認知症と漢方薬

漢方の世界では、かなり早い時期から認知症の研究を行っていました。なぜ早くから研究されてきたのか。

それは今後の日本の将来にとって、大変重要な課題であるからです。

 

日本における認知症患者数は、2012年の時点で、約460万人。2025年には、700万人を超えると予測されています。

日本以外の先進国でも、認知症の患者数は激増しており問題となっていますが、ただ他の先進国と比較してみると日本の割合は非常に高いことがわかります。

 

アメリカは約500万人、ドイツ140万人〜150万人、フランス、イタリア、英国、カナダは、100万人以下。
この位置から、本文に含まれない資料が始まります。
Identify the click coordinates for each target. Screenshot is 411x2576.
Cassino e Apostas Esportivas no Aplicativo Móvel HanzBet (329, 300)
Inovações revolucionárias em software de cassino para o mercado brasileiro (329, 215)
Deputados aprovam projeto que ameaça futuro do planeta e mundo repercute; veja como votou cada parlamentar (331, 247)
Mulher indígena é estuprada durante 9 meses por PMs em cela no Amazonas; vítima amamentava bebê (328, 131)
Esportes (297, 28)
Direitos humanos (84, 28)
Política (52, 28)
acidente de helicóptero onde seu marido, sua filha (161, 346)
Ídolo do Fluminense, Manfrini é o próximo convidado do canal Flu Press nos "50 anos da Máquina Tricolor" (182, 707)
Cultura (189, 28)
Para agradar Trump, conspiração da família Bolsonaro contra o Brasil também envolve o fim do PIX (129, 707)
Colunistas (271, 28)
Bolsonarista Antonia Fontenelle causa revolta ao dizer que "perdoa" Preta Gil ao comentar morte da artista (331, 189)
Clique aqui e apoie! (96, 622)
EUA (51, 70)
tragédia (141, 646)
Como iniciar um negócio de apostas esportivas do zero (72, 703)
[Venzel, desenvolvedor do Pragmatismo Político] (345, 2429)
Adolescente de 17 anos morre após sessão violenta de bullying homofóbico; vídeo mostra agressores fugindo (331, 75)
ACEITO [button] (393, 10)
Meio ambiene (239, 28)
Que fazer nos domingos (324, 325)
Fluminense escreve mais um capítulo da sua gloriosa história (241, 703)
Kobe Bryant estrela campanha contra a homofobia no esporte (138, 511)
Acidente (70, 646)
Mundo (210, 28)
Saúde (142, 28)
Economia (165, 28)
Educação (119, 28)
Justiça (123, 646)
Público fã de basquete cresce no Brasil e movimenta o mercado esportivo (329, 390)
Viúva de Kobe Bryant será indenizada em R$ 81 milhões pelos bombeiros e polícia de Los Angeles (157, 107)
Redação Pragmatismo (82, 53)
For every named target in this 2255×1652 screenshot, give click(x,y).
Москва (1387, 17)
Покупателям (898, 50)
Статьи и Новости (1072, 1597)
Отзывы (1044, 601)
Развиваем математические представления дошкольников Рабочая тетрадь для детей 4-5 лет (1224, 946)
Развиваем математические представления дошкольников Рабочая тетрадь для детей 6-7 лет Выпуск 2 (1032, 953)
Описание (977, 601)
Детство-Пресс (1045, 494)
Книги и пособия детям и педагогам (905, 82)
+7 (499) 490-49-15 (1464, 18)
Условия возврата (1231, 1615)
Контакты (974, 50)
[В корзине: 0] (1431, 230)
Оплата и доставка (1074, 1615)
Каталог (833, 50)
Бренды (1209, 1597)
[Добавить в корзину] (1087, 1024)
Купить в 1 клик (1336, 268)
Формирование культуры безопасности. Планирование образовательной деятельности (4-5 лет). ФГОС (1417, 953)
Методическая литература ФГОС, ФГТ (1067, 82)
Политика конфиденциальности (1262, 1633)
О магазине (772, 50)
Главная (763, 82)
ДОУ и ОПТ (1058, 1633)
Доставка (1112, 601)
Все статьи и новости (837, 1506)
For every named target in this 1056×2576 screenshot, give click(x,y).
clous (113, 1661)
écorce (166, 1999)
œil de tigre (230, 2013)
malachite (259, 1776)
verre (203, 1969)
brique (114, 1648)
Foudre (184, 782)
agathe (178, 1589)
アメリカの人口3億人に対し、日本は1億2000万人。

ですから、人口の割合から言えば、日本は他の先進国と比べて、なんと2、3倍となります。

 

高齢者の増加は他の先進国も同じような状況ですから、日本の割合が突出していることは高齢化だけが原因とも言い切れません。

また、90歳、100歳を超えて元気でしっかりしれいる人は日本にもたくさんいらっしゃいますから、一概に高齢になれば仕方のないと言える病気ではないと、私は思います。

 

認知症の原因には、諸説ございます。

害をもたらす因子の蓄積であったり、血流の低下または一部停止によって起こる、脳器質性障害によるものが大半を占めていると考えられています。

脳内における血流障害や、危険因子の蓄積、細胞の壊死などを防ぐ為には、常に質の良い血液が脳内隅々まで滞りなく循環することで、細胞に必要なものを送り届け、要らなくなったものを排出させ、脳の状態を健康に保つことが必要です。

そのことは認知症に限らず、脳梗塞や脳出血といった危険を防ぐことにもなります。

 

漢方薬は人の身体に起きた様々な乱れを整え、正しい健康な状態に戻していきます。

ですから、例えば脳内の血液の流れが良くない状態であれば、正常に流れるように働きかけます。

よって、ただ単に血液の流れを速めるのではなく、あくまでその人に合った正しい状態に調整していくのです。

 

このことから、漢方薬は認知症にも役立つと考えるのは、自然なことのように思います。

また、漢方薬を認知症に活用する一番のメリットは、「安全性が確立されている」ということです。

既に広く一般に使用され、安全性が十分に確認されている薬であるからこそ、薬害の危険が避けられるのです。

 

先日開催された漢方の研究会では、既に「抗認知症薬」の特許を取得している生薬類に関して継続して試験を行い、認知症への効果だけでなく、同じく脳の病気である「精神の病」に対する試験結果も報告されました。

今後引き続き漢方薬の研究や治験が進めば、近い将来、日本の認知症患者数、並びに精神疾患急増の歯止めに繋がっていくと、私は期待しています。

 

店頭でも認知症や精神疾患のご相談を、度々お受けするようになって参りました。

但し「認知症薬」と書かれた漢方薬はございません。

漢方薬はあくまで人間の身体を調整していくものですから、その調整の結果、脳の疾患を予防し改善することに繋がるのです。

 

認知症にも人によって様々な症状がございますので、まず今どのような状態であるかをお聴きし、その方の改善の助けとなる生薬をご提案させて頂きます。